Der Angler wächst an seinen Schneidertagen, nicht an seinen Fangtagen. Wenn du 15 Winterabende am Idioten-Fluss gesessen hast und dann am 16. Tag endlich eine 30cm Quappe gefangen hast, dann darfst du mir eine MMS schicken und dann bekommst du von mir ehrlichen Respekt und Anerkennung. 

Aber mit deinen Massenzandern aus dem vollgepfropften See wirst du bei mir keinen Eindruck schinden, und wenn sie 100 cm haben! 
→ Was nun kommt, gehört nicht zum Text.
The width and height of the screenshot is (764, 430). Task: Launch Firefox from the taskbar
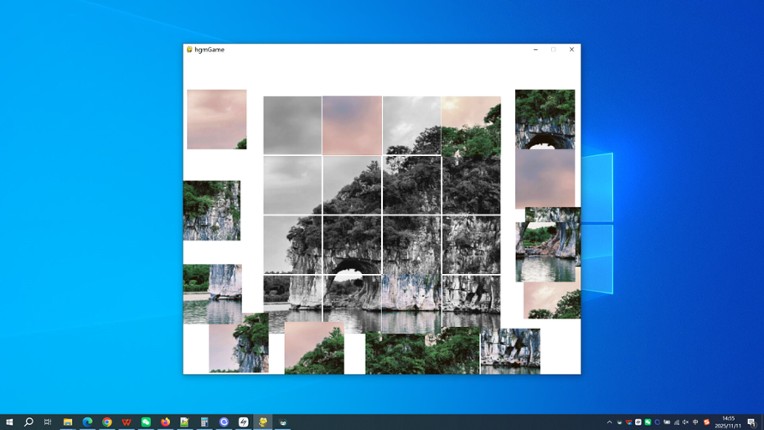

Ja Max, so denke ich über dich. Aber ich werde dir das nicht sagen, und weiterhin „Petri Heil, Wahnsinn!“ auf deine MMS antworten- weil ich eben doch ein Scheisskerl bin.


----------



## antonio (10. Dezember 2010)

*AW: Mal was zum Nachdenken für Karpfenangler*

so ralle jetzt fehlt nur noch son ding zum fliegenfischen und den boddenanglern und dann haben wir (fast) alles durch.
vielleicht regen sich dann einige ......angler wieder ab.
ich weiß immer noch nicht warum sich hier einige auf den schlips getreten fühlen.
sollte doch was dran sein an dem satz mit den betroffenen hunden??????

antonio


----------



## lohi (10. Dezember 2010)

*AW: Mal was zum Nachdenken für Karpfenangler*

Ich find denn Bericht richtig gut, hab sogar lachen muessen.
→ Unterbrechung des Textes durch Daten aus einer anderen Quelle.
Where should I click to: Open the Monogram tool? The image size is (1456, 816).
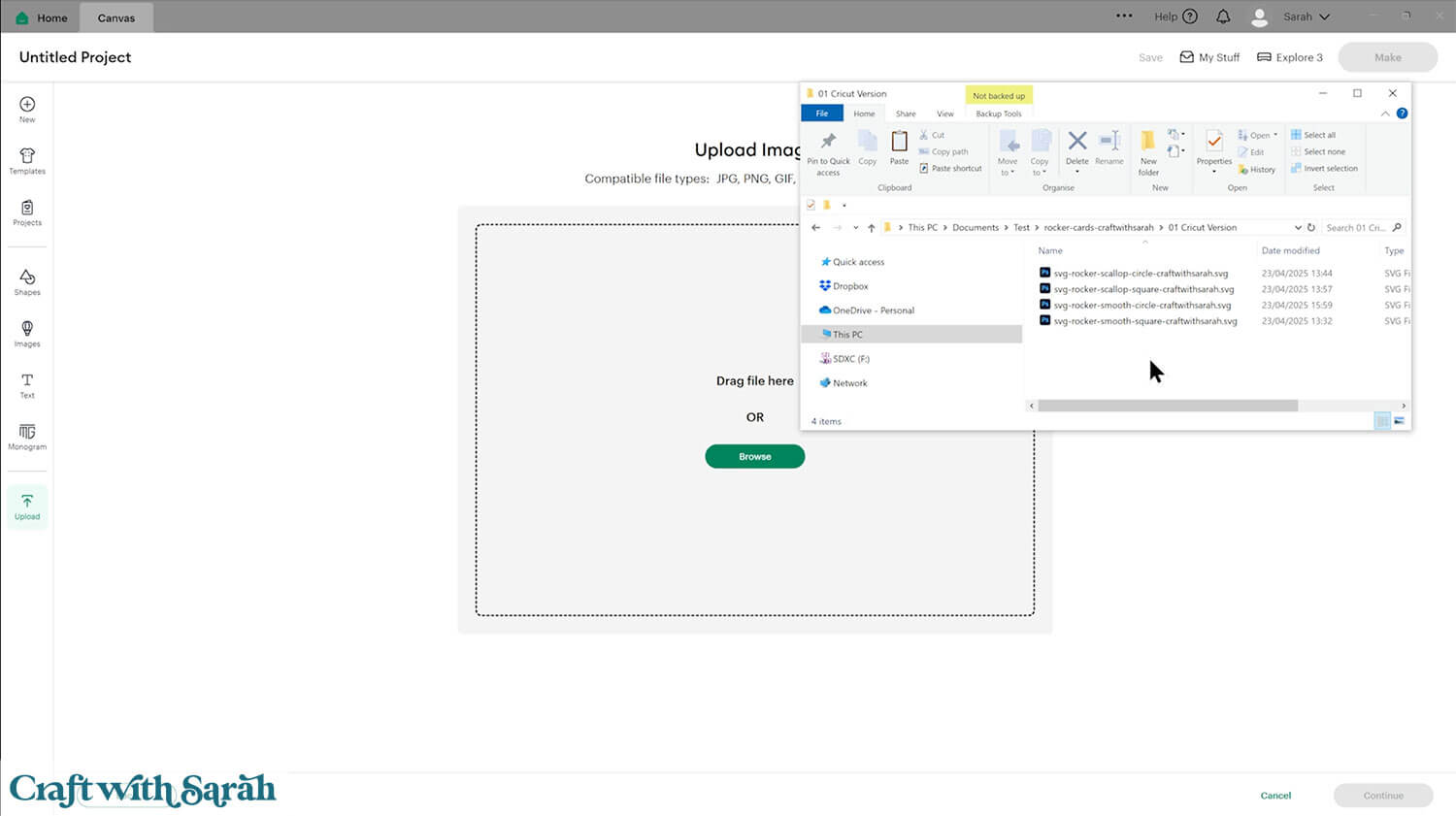(27, 437)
Ein bisschen Wahrheit steckt schon drin, aber nicht nur beim Ansitz auf Karpfen, sondern auch bei anderen Zielfischen.


----------



## meckpomm (10. Dezember 2010)

*AW: Mal was zum Nachdenken für Karpfenangler*

Moin



vermesser schrieb:


> Es ist einfach nur die Beobachtung, die ich in vielen Tagen am Wasser machen konnte. Wenn sich Montag ein Berg Müll und ein Grill am Wasser findet, stand oft von Freitag bis Sontag ein Karpfendorf da. Wenn man an einem kleinen See nicht ans Wasser kommt, weil quer übers Gewässer geangelt wird, steht ein Karpfendorf am Wasser. Tut mir leid, es ist leider oft so, ob es den "guten" Karpfenanglern nun gefällt oder nicht. Das hat natürlich keinerlei allgemeine Aussagekraft für alle und wurde deshalb auch als Meinungsbeitrag gekennzeichnet.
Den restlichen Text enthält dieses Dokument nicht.